Collection entries
'''

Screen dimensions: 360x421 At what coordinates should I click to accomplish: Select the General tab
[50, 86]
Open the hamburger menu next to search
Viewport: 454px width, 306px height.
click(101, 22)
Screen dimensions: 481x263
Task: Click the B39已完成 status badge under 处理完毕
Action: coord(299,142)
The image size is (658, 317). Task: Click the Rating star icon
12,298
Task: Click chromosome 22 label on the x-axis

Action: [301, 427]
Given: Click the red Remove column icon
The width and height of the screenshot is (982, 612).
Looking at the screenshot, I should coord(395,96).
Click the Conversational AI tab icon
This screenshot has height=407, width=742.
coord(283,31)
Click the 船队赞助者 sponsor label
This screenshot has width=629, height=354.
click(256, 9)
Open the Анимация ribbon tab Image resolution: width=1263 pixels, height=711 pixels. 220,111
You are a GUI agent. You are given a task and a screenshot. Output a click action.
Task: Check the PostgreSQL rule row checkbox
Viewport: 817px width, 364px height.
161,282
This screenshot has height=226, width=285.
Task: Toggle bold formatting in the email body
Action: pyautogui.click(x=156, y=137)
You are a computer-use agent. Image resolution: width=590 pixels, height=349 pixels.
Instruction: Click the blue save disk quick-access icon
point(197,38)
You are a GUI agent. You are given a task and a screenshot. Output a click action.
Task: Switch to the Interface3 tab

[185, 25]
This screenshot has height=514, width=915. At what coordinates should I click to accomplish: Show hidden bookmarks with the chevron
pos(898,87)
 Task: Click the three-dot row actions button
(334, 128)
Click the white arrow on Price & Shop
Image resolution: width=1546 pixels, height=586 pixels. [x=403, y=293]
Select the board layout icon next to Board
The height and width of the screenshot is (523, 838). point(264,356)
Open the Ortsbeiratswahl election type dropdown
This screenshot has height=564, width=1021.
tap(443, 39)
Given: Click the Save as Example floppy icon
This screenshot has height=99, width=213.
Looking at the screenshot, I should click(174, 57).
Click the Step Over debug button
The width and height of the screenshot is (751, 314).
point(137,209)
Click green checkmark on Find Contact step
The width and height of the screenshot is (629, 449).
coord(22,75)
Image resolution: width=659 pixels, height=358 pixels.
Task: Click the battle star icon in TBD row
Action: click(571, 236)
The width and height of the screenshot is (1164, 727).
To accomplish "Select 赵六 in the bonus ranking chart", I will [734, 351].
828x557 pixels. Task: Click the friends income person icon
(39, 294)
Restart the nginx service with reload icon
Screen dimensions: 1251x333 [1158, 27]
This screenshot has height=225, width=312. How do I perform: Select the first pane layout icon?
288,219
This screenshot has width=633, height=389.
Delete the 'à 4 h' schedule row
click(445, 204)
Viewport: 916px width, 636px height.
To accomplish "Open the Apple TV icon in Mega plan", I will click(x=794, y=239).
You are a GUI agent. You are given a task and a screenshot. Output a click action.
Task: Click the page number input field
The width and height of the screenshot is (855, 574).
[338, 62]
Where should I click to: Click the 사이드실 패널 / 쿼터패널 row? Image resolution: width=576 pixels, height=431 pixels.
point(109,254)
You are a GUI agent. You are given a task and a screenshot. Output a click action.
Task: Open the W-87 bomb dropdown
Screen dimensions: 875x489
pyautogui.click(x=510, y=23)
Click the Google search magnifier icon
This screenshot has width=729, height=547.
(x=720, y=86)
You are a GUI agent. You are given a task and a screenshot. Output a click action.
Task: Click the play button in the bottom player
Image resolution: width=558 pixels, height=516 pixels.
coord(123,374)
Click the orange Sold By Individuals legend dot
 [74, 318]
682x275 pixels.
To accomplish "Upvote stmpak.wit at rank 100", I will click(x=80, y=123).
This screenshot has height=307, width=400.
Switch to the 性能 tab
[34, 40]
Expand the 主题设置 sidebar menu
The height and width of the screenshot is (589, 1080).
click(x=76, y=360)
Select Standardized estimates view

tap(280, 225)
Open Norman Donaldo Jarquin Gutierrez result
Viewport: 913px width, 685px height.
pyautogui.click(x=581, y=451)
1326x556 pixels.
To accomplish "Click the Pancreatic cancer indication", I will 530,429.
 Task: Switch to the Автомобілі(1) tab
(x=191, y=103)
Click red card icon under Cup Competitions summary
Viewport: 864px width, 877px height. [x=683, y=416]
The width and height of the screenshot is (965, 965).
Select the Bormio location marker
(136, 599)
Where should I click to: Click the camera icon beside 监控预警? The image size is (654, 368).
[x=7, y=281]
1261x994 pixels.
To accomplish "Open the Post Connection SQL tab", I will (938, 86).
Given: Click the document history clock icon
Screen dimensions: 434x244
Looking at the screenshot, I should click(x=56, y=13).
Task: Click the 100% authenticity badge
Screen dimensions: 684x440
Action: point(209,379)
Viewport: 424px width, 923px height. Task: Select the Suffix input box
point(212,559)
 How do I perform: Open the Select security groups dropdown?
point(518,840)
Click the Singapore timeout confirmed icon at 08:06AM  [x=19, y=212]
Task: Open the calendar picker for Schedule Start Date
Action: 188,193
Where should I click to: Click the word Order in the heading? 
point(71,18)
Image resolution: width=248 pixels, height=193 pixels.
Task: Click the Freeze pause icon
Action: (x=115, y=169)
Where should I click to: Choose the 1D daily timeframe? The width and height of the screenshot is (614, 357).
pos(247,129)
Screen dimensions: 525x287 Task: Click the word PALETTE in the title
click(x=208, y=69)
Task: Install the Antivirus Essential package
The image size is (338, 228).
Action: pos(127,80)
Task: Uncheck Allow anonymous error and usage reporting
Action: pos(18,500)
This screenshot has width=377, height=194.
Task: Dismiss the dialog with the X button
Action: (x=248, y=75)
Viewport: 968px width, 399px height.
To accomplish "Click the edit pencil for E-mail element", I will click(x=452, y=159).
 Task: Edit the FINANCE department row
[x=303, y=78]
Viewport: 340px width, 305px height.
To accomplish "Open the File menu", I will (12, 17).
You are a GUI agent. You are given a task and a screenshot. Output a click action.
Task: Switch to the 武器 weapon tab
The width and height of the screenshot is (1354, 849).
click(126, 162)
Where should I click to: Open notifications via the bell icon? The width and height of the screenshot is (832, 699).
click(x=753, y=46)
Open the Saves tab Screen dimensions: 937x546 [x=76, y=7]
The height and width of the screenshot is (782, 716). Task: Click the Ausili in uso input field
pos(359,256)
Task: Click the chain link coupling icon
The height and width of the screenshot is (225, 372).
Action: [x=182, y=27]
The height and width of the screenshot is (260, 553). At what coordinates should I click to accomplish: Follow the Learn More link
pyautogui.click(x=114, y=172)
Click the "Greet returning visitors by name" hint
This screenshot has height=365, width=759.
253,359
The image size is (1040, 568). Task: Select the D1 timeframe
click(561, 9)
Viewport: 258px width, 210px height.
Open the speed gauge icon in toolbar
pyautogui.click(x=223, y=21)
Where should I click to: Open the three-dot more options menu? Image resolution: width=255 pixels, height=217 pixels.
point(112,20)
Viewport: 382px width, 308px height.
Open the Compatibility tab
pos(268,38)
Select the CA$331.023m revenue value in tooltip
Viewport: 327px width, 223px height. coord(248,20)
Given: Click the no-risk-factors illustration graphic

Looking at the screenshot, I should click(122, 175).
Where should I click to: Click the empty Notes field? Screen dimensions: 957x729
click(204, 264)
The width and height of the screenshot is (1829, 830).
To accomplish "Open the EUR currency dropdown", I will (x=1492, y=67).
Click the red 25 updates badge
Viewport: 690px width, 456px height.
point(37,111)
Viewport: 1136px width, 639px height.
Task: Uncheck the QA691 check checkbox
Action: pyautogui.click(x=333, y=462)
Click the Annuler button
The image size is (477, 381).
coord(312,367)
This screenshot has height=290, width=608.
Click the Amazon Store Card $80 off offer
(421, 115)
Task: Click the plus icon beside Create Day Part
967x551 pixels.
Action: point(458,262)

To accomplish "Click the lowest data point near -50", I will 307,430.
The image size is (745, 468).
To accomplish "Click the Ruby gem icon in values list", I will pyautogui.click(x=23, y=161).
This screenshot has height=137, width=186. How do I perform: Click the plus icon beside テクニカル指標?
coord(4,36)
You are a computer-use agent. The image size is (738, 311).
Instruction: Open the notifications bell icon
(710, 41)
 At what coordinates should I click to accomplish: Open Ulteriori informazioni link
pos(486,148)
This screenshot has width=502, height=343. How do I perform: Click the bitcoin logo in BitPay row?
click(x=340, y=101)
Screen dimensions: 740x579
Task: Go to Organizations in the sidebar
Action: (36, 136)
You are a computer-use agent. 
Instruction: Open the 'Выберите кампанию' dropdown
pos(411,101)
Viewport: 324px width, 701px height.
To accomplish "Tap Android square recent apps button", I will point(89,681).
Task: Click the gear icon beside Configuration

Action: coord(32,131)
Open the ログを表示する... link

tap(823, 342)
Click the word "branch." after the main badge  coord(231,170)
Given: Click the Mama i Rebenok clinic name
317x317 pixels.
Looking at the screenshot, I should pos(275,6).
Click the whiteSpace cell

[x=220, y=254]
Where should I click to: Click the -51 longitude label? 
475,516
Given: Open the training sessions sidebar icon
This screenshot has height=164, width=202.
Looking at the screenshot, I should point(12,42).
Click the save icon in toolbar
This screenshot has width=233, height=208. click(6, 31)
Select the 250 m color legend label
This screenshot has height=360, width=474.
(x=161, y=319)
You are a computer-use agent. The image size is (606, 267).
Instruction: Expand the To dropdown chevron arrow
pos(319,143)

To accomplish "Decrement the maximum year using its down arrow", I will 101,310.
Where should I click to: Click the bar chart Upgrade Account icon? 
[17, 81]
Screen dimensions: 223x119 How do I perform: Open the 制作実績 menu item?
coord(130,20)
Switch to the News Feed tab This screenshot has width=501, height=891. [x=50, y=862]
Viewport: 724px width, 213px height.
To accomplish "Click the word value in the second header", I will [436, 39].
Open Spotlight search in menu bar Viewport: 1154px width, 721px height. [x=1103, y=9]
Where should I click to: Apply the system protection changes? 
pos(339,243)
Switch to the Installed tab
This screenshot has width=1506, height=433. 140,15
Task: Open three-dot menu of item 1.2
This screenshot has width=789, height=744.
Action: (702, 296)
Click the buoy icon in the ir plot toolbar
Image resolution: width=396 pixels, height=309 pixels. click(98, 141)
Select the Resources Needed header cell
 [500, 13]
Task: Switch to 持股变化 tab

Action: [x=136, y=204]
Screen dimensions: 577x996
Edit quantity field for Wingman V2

'''

*DIRECTIONS FOR THIS TASK*
All that should be written out is the stretch of lines above between the one holding "This screenshot has width=729, height=547." and the one holding "Task: Click the 100% authenticity badge", inclusive, exactly as given.

*SOLVED PROBLEM*
This screenshot has width=729, height=547.
(x=720, y=86)
You are a GUI agent. You are given a task and a screenshot. Output a click action.
Task: Click the play button in the bottom player
Image resolution: width=558 pixels, height=516 pixels.
coord(123,374)
Click the orange Sold By Individuals legend dot
 [74, 318]
682x275 pixels.
To accomplish "Upvote stmpak.wit at rank 100", I will click(x=80, y=123).
This screenshot has height=307, width=400.
Switch to the 性能 tab
[34, 40]
Expand the 主题设置 sidebar menu
The height and width of the screenshot is (589, 1080).
click(x=76, y=360)
Select Standardized estimates view

tap(280, 225)
Open Norman Donaldo Jarquin Gutierrez result
Viewport: 913px width, 685px height.
pyautogui.click(x=581, y=451)
1326x556 pixels.
To accomplish "Click the Pancreatic cancer indication", I will 530,429.
 Task: Switch to the Автомобілі(1) tab
(x=191, y=103)
Click red card icon under Cup Competitions summary
Viewport: 864px width, 877px height. [x=683, y=416]
The width and height of the screenshot is (965, 965).
Select the Bormio location marker
(136, 599)
Where should I click to: Click the camera icon beside 监控预警? The image size is (654, 368).
[x=7, y=281]
1261x994 pixels.
To accomplish "Open the Post Connection SQL tab", I will (938, 86).
Given: Click the document history clock icon
Screen dimensions: 434x244
Looking at the screenshot, I should click(x=56, y=13).
Task: Click the 100% authenticity badge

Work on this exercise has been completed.